### Selected extract
▽

Constraints on the deformation beneath the north polar cap
The deformation beneath the north polar cap is obtained by comparing estimates on the polar cap thickness from elevation and radar data following ref. 6. In that work, the polar cap thickness was estimated by subtracting the observed ice cap elevation from a preloading surface constructed using elevation data far from the polar cap and unaffected by flexure (Extended Data Fig. 9). MARSIS radar analyses were performed at 213 locations spatially scattered across the polar deposits. All available MARSIS radargrams close to each location were investigated, and the reflections arising from the icy surface and the ice–substratum interface were visually identified. Using the same framework, analyses of SHARAD radargrams were performed at those 213 locations. Because of its higher frequency, SHARAD does not penetrate through the sand-rich basal unit and we here only retain locations where the ice–crust interface is observed (n = 78).
The radar thickness depends on the dielectric properties of the icy materials, which are not uniquely known for the entire north polar cap. On the other hand, viscoelastic deformations depend on both the interior structure and density of the loading materials. Therefore, we compare our simulated viscoelastic deformations to radar measurements using an r.m.s. misfit function for all interior models considering a real dielectric constant range of 2.5 to 3.5 and an ice density of 920 to 1,500 kg m−3 covering the possible presence of water and dry ice and dust in the ice cap5,6. We limit our ice density and dielectric constant parameter space by considering possible mixtures of dust, water and dry ice using a three-component Maxwell–Garnett mixing model6. The density of water and dry ice is considered to be 920 and 1,560 kg m−3, respectively, and the dust density is assumed to range from 2,200 to 3,400 kg m−3. The dielectric constants of these same materials are 3.0, 2.5 and 6.0, respectively5,6. Because of these, a model with an ice density of 920 kg m−3 (pure water ice), but with a dielectric constant of 3.5, can be safely ruled out as it does not correspond to any existing mixture of ice and dust in the north polar cap.

△

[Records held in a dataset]
▽

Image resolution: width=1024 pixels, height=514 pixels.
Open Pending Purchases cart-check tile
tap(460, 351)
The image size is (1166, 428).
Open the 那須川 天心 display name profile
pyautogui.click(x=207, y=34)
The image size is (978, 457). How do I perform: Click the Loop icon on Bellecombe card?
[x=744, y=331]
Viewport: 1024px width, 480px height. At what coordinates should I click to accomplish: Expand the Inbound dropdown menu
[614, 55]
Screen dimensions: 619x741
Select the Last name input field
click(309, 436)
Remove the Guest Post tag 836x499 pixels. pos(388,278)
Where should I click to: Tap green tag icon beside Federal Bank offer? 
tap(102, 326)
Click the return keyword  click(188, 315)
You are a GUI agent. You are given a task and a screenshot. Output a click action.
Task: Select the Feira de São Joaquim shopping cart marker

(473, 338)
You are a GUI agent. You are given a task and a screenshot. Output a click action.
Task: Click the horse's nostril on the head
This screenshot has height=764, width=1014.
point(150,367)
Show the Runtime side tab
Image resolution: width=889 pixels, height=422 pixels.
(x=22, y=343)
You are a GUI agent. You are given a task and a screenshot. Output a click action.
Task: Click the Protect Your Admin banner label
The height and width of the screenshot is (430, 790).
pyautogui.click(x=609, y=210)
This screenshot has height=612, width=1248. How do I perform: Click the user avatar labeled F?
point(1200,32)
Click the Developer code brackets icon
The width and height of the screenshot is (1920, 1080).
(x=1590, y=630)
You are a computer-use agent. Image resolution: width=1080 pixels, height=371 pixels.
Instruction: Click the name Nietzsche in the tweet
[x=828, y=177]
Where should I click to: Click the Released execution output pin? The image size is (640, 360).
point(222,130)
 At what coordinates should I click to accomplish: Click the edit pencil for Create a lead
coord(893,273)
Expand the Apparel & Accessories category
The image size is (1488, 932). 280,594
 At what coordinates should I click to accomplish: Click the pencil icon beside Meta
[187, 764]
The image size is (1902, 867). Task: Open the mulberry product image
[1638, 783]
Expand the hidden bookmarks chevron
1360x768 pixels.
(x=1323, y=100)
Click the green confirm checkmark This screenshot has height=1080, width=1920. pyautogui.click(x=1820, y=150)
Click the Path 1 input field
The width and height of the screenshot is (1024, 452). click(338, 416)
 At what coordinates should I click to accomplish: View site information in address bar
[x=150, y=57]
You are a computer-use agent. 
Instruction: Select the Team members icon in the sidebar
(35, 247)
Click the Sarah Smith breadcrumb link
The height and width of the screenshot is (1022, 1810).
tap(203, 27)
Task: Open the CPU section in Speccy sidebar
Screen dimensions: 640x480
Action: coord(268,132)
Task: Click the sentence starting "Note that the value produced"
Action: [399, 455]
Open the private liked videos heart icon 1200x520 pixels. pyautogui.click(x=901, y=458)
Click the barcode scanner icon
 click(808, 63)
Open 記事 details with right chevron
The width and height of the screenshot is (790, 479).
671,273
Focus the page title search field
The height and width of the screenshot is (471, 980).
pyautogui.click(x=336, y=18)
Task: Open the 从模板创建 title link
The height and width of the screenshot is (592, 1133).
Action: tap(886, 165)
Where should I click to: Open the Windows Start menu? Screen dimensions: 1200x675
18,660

△

### Set exercise 1
Answer these questions from the passage on polar cap deformation:
(a) At how many locations were MARSIS radar analyses performed?
(b) How many locations were retained where SHARAD observes the ice–crust interface?
(c) What dielectric constant does the passage give for dust?
### Set exercise 2
Take the passage on polar cap deformation further, starting after its final sentence.
The entries are separate material and are not part of the passage on polar cap deformation.

### Task answer 1
(a) 213
(b) 78
(c) 6.0

### Task answer 2
By accounting for uncertainties linked to the range resolution of MARSIS, surface roughness at the scale of the Fresnel zone of MARSIS and the uncertainty when estimating the preloading surface, an upper limit on the r.m.s. was estimated to be 266 m (ref. 6). Using the same approach and because of the higher frequency and resolution of SHARAD, a lower maximum allowed misfit of 175 m is given to the SHARAD comparison. Thus, a model is deemed acceptable if the r.m.s. misfit for MARSIS and SHARAD is no more than 266 and 175 m, respectively.
For context, Fig. 1b shows a flexure map beneath the north polar cap that was obtained by interpolating the radar-derived flexure using a 400-km moving window to obtain a smooth basement map and to get rid of short-wavelength uncertainty in elevation and radar-derived polar cap thickness. For comparison, a similar map using a dielectric constant of 2.75 instead of 3.0 is shown in Extended Data Fig. 9. In both cases, the present-day deformation beneath the north polar cap is no more than a few hundreds of metres.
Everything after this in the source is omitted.